*** DATA IN THIS EXERCISE Section Begins ***

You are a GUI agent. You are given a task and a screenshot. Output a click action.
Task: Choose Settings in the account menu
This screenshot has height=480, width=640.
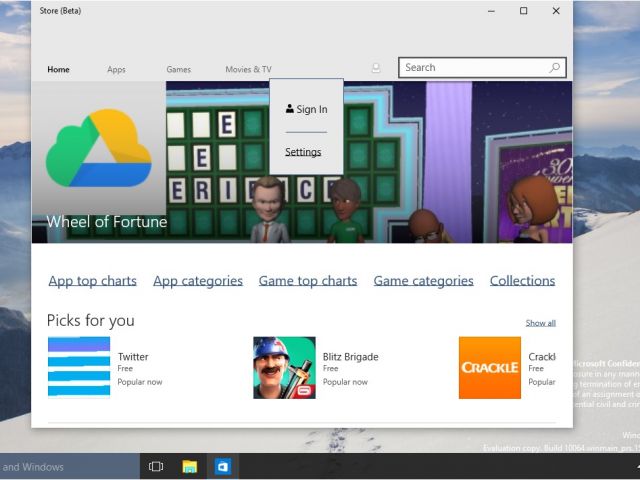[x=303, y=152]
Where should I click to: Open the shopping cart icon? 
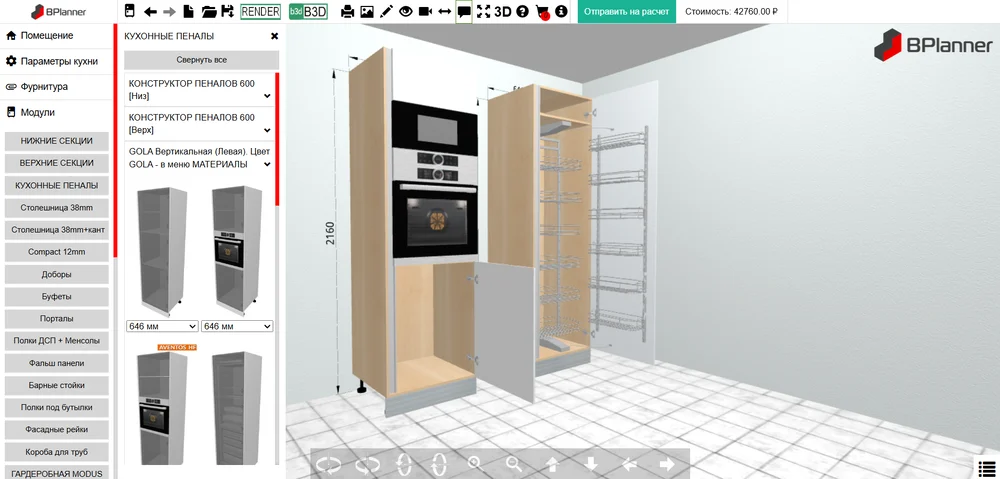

*** DATA IN THIS EXERCISE Section Ends ***

*ASSIGNMENT*
The entries above are to be repeated in full, except for their pictures.

*RESPONSE AREA*
You are a GUI agent. You are given a task and a screenshot. Output a click action.
Task: Choose Settings in the account menu
This screenshot has height=480, width=640.
[x=303, y=152]
Where should I click to: Open the shopping cart icon? 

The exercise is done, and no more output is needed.